Description

This GitHub repository contains data and program logic supporting comparative and phylogenetic investigations of APOBEC3 evolution. This resource was generated as part of a collaborative investigation by Kei Sato, Jumpei Ito, and Rob Gifford.

Nomenclature

A3 genes contain conserved regions called Z-domains. Z-domains can be used to group A3 genes into classes, as follows: there are three distinct types of Z-domain, labelled Z1-Z3, and A3 genes are modular in nature, consisting of either a single Z domain (Z1, Z2, or Z3) or some combination of two Z domains (e.g. Z2 and Z3). In the proposed nomenclature for A3 genes they are labelled accordingly (e.g. A3Z2-A3Z3).
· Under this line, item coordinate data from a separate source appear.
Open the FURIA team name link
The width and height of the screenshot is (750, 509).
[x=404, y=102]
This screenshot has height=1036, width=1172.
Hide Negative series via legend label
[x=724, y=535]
In some genomes, one or more of the three Z domains has been duplicated. In this case, duplicates are distinguished by adding lowercase letters (a, b, c, etc), labelling each duplicate alphabetically, proceeding in a 5' to 3' direction.

Sequence data

The sequence data in this project have been organised into the following sources:

ncbi-refseqs: mRNA reference sequences for A3 genes from distinct species. These XML-formatted files are downloaded directly from NCBI using a GLUE module (see here) and are uniquely identified within this project by their GenBank accession numbers.

fasta-curated: A non-redundant set of loci disclosing similarity to A3 Z-domains. These FASTA sequences have been curated via systematic screening of whole genome sequence (WGS) assemblies using the DIGS tool. Sequences in this source have unique IDs based on arbitrary numbering.

fasta-refseqs: Reference sequences of A3 genes not included in NCBI (e.g. pseudogenes).

Sequence-associated data

Sequences included in this project are linked to auxiliary data in tabular format, this includes:

  1. Sequence-associated metadata for the reference mRNA sequences in ncbi-refseqs.
  2. Locus data for the sequences in fasta-curated.

Multiple sequence alignments (MSAs)

Several distinct categories of MSA are included in this project, each representing a distinct taxonomic level.

  1. Tip MSAs: Alignments of A3 alleles from a single species (mRNAs)
  2. Internal MSAs: A3 genes (mRNAs) and A3 gene loci (genomic DNA)
  3. Root MSA capturing homology between distint A3 genes

Scripts

Scripts used in the analysis can be found here.

Contributors

Jumpei Ito (jampei0513@yahoo.co.jp)

Robert J. Gifford (robert.gifford@glasgow.ac.uk)

Kei Sato


Related Publications


Ito J, Gifford RJ, and Kei Sato (2019)
Retroviruses drive the rapid evolution of mammalian APOBEC3 genes.
PNAS [view]

Zhu H, Dennis T, Hughes J, and RJ Gifford (2018)
Database-integrated genome screening (DIGS): exploring genomes heuristically using sequence similarity search tools and a relational database. [preprint]


License


This project is licensed under the GNU Affero General Public License v. 3.0.